Document extract:
[BEGIN]

2. **Node.js API VMs (10150, 10151)**:
   - Only checks port 3000 is listening
   - Doesn't verify API health endpoint exists
   - Should test actual API endpoint (e.g., `/health` or `/api/health`)

3. **Blockscout VM (5000)**:
   - Checks nginx on port 80 and Blockscout on port 4000
   - Should verify Blockscout API is responding (e.g., `/api/health`)

**Action Required**:
- Add service-specific health check functions
- Implement actual RPC/API endpoint testing beyond port checks
- Document expected health check endpoints per service type

---

### 8. End-to-End Routing - WebSocket Testing

**Location**: `scripts/verify/verify-end-to-end-routing.sh`

**Current Implementation**:
- Basic WebSocket connectivity check using TCP connection test
- Manual `wscat` test recommended but not automated
- No actual WebSocket handshake or message exchange verification

**Gap**:
- WebSocket tests are minimal (just TCP connection)

[END]

Items:
[BEGIN]

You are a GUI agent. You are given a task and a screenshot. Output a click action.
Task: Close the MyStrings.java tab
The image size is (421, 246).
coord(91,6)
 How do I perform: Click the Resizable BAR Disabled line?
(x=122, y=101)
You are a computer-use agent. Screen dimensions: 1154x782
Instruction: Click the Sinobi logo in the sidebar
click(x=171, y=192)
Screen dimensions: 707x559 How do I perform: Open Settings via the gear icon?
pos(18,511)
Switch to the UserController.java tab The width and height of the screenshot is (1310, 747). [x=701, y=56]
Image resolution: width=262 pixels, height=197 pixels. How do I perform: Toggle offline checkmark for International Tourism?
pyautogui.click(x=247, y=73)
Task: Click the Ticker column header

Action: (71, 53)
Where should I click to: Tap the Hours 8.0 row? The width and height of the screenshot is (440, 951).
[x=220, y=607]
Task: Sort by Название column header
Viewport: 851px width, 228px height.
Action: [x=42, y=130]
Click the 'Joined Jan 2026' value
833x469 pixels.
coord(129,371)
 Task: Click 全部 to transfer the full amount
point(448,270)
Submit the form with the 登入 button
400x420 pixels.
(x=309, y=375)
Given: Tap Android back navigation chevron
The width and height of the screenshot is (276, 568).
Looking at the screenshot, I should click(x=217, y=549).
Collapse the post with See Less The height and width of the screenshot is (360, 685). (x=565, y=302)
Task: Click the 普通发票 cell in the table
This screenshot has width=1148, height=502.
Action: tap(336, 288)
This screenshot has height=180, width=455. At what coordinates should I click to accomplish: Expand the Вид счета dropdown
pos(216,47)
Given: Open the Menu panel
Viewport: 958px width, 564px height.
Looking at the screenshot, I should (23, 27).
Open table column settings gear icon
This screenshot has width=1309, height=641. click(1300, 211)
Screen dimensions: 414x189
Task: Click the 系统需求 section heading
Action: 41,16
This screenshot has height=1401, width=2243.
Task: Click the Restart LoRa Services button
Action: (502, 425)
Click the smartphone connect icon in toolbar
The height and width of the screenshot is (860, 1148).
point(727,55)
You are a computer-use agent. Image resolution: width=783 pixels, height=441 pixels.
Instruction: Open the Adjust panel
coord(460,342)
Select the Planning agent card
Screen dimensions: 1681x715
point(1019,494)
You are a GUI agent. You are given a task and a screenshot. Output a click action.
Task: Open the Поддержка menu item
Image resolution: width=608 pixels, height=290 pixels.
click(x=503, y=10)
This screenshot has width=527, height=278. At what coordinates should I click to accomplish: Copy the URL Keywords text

[END]

Requirement 1:
In the verification review, rewrite the paragraph beginning "Current Implementation" as one short sentence that keeps its main facts.
Requirement 2:
Reproduce the verification review word for word from "### 8. End-to-End" to "(just TCP connection)".

Worked answer 1:
The WebSocket check only tests a TCP connection; a manual `wscat` test is recommended but not automated, and no handshake or message exchange is verified.

Worked answer 2:
### 8. End-to-End Routing - WebSocket Testing

**Location**: `scripts/verify/verify-end-to-end-routing.sh`

**Current Implementation**:
- Basic WebSocket connectivity check using TCP connection test
- Manual `wscat` test recommended but not automated
- No actual WebSocket handshake or message exchange verification

**Gap**:
- WebSocket tests are minimal (just TCP connection)